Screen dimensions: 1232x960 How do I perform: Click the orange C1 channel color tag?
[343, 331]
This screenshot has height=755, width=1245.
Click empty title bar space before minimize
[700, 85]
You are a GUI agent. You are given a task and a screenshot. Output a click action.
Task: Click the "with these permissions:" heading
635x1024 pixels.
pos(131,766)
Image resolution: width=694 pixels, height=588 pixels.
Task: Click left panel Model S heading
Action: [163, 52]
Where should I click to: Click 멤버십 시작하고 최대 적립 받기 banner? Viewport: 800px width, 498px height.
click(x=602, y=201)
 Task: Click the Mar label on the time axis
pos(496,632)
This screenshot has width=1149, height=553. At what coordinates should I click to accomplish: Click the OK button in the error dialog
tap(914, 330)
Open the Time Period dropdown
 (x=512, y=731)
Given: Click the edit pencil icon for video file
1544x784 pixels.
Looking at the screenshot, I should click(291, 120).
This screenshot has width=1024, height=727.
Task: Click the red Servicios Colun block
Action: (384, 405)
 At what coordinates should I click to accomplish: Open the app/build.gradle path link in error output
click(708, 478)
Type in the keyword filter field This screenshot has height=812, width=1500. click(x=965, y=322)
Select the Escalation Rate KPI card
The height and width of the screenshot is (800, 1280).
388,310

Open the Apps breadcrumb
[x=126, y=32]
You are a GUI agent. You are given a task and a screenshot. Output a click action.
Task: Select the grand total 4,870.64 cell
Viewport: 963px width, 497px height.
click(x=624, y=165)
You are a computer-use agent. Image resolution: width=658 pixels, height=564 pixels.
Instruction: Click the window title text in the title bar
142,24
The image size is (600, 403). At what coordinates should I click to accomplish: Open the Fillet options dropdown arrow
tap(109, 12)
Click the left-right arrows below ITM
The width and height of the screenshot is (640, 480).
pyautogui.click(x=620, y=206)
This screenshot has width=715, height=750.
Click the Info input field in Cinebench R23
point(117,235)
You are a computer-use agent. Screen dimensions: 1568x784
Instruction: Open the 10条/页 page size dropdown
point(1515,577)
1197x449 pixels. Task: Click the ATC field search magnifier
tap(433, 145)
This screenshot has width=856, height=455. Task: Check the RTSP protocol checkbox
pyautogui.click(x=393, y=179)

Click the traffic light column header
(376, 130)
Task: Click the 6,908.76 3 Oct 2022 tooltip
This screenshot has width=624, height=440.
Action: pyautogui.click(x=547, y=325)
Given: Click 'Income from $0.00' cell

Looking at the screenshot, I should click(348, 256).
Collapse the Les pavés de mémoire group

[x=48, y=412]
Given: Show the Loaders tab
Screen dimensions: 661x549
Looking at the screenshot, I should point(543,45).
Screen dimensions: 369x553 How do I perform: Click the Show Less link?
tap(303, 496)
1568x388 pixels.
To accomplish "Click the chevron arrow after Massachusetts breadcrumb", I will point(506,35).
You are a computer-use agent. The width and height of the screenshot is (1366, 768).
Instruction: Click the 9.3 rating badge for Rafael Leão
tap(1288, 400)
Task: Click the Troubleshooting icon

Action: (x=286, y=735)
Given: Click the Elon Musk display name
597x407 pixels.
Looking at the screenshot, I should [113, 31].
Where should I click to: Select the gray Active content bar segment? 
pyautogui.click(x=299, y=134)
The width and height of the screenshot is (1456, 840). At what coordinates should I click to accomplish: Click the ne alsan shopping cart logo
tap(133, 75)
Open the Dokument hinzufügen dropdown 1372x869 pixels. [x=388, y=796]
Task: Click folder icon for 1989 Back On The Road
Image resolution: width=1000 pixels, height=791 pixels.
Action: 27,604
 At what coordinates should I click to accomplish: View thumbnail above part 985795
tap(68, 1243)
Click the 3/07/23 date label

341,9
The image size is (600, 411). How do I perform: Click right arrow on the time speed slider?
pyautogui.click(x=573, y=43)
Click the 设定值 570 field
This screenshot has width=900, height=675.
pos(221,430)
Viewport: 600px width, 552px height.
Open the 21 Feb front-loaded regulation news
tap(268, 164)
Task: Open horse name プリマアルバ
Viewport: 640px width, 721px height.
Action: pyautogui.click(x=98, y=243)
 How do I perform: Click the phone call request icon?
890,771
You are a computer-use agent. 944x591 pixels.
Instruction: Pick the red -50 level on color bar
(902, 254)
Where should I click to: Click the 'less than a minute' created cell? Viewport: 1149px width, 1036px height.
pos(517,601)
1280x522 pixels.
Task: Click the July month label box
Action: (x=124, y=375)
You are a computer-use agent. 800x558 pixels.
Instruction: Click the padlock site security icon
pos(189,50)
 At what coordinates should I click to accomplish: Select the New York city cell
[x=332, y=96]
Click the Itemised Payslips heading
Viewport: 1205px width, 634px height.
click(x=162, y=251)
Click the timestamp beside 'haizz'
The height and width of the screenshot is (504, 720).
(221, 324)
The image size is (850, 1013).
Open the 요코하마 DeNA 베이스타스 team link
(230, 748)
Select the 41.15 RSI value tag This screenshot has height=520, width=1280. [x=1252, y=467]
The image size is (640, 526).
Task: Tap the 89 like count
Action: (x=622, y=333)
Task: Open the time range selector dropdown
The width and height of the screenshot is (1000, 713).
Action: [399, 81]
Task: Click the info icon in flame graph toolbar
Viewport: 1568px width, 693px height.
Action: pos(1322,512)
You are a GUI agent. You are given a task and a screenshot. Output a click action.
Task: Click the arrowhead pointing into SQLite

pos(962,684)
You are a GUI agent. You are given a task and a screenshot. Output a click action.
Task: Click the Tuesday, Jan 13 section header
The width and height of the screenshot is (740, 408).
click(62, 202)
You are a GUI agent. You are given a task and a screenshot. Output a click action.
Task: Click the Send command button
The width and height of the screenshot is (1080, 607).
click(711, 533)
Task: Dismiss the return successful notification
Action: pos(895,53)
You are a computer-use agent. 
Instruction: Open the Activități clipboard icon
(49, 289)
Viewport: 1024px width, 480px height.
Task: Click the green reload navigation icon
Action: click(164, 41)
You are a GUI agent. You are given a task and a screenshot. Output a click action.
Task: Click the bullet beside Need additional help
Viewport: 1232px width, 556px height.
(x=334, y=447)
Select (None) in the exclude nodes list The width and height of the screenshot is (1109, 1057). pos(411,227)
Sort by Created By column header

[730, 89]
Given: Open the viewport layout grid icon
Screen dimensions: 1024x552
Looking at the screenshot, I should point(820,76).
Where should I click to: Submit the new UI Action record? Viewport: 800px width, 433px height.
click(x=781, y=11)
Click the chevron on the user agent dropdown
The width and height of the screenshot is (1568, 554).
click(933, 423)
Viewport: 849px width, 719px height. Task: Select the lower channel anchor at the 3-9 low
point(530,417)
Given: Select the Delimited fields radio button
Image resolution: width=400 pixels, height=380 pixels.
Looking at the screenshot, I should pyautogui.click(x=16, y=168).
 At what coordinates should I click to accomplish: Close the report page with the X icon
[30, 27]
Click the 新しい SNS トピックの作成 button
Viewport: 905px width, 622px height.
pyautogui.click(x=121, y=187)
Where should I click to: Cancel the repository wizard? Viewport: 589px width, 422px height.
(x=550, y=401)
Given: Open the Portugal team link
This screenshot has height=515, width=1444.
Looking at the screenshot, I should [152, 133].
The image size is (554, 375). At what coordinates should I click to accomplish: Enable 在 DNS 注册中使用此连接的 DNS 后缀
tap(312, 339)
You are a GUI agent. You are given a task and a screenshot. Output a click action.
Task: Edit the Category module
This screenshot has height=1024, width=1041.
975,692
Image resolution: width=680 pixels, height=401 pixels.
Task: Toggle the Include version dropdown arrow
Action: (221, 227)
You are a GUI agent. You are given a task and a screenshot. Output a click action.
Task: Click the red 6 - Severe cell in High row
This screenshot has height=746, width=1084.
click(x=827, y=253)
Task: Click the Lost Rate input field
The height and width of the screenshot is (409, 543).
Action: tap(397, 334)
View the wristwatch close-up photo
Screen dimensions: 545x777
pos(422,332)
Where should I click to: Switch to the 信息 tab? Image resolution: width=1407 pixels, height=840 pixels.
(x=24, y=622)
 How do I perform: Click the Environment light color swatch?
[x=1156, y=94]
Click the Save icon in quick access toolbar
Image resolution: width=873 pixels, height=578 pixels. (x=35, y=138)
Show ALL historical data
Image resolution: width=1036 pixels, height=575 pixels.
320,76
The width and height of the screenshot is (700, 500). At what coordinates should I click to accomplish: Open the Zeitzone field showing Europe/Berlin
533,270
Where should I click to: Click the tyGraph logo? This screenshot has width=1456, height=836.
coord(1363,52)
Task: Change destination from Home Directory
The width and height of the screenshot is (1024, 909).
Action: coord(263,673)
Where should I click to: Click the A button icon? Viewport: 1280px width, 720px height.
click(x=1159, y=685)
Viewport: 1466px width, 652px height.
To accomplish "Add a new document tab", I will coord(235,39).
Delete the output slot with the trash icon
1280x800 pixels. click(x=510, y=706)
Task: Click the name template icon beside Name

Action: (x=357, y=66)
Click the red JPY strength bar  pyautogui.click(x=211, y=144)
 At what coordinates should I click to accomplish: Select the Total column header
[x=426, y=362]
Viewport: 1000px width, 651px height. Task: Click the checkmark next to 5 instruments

EXERCISE OBJECTIVE:
Repeat, exactly as they stand above, the lines from the line with "Open the Dokument" to the line with "Task: Open horse name プリマアルバ", both lines included.

RESULT OF THE EXERCISE:
Open the Dokument hinzufügen dropdown 1372x869 pixels. [x=388, y=796]
Task: Click folder icon for 1989 Back On The Road
Image resolution: width=1000 pixels, height=791 pixels.
Action: 27,604
 At what coordinates should I click to accomplish: View thumbnail above part 985795
tap(68, 1243)
Click the 3/07/23 date label

341,9
The image size is (600, 411). How do I perform: Click right arrow on the time speed slider?
pyautogui.click(x=573, y=43)
Click the 设定值 570 field
This screenshot has width=900, height=675.
pos(221,430)
Viewport: 600px width, 552px height.
Open the 21 Feb front-loaded regulation news
tap(268, 164)
Task: Open horse name プリマアルバ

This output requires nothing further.